In 1995, Timmendequas, a convicted child molester was arrested for the murder and rape of Megan in the New Jersey suburb where she lived. The offender lived right across the street from the Kanka residence, however the Police Department was prohibited from disclosing the presence of this child molester because at the time the law did not allow the release of sex offender information to the public. The law was subsequently changed to permit the release of this information to the public and in May 1996, President Clinton signed the Federal Law, dubbed “Megan’s Law” in remembrance of little Megan Kanka. This law was implemented to allow potential victims to protect themselves and allow parents to protect their children and “required the release of relevant information to protect the public from sexually violent offenders.”

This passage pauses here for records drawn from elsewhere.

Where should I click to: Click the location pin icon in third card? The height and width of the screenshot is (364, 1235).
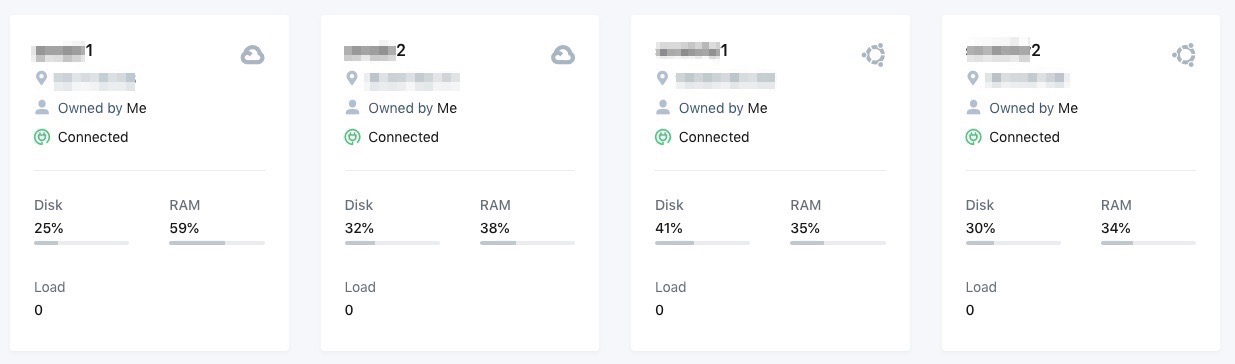coord(662,78)
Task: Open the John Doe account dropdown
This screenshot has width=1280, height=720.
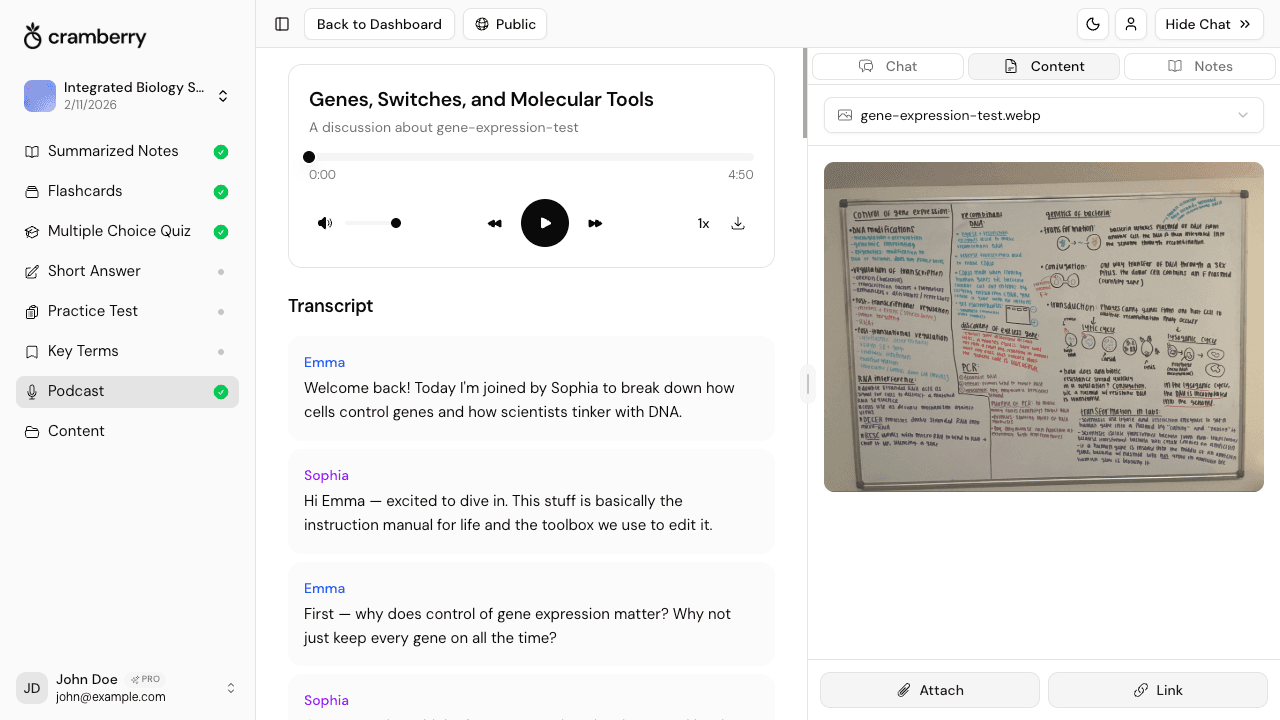Action: 231,688
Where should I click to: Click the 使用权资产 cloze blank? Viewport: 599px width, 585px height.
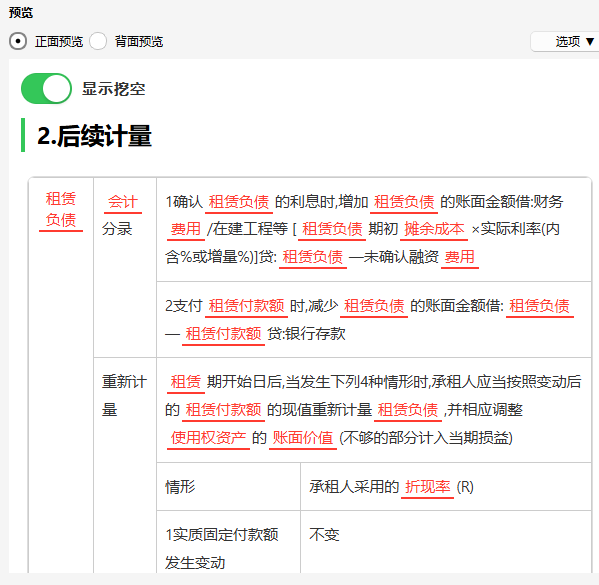(x=209, y=438)
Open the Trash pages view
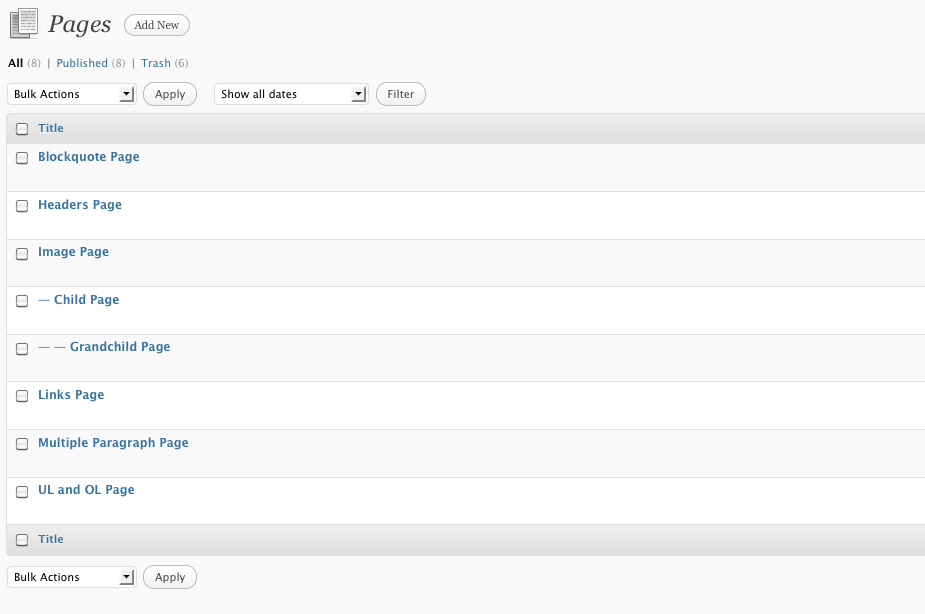The image size is (925, 614). (156, 63)
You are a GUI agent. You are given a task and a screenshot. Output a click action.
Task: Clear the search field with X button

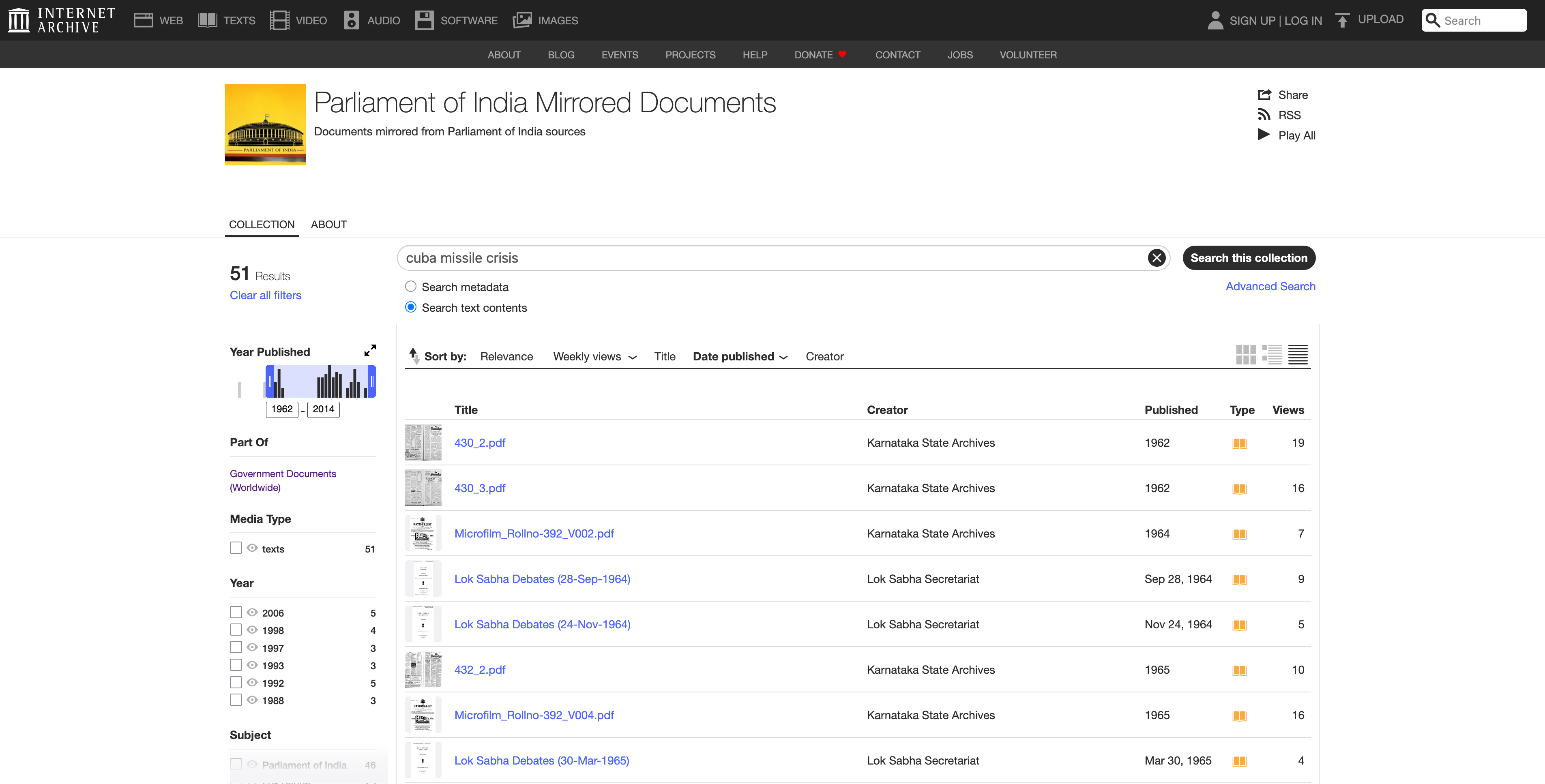[x=1157, y=258]
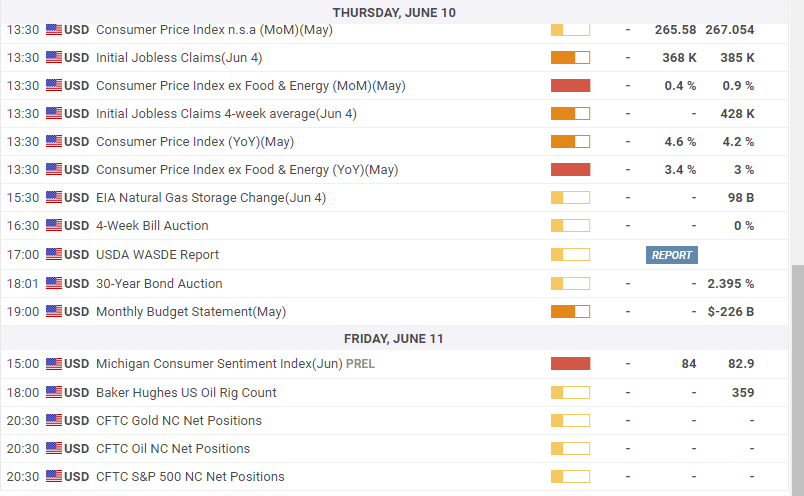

The parent’s of the little girl did not know that the man who moved to the house across the street from their family was a known child molester with two previous convictions for sexual offences. Had they known this they would have been able to protect their daughter from such an untimely death.

Versions of “Megan’s Law” were passed in Georgia and other states. In all 50 states, a paroled sex offender must register his residency with local authorities, and all but five states require some form of notification when a convicted sex offender moves into a neighborhood.

The law takes different forms in different states.

In Louisiana, the public has complete access to information on offenders and their movements. One company offers email alerts to families warning of sex offenders moving to homes near them.

In Washington, law enforcement officers can call at every house in the neighborhood to warn people about an offender moving in. Sex offenders in Oregon can be forced to display a sign in their windows.

Under Megan’s Law, convicted sex offenders are required to register with their local Sheriff Department. The Sheriff Department maintains a yearly registration for the duration of the period the person is mandated to register.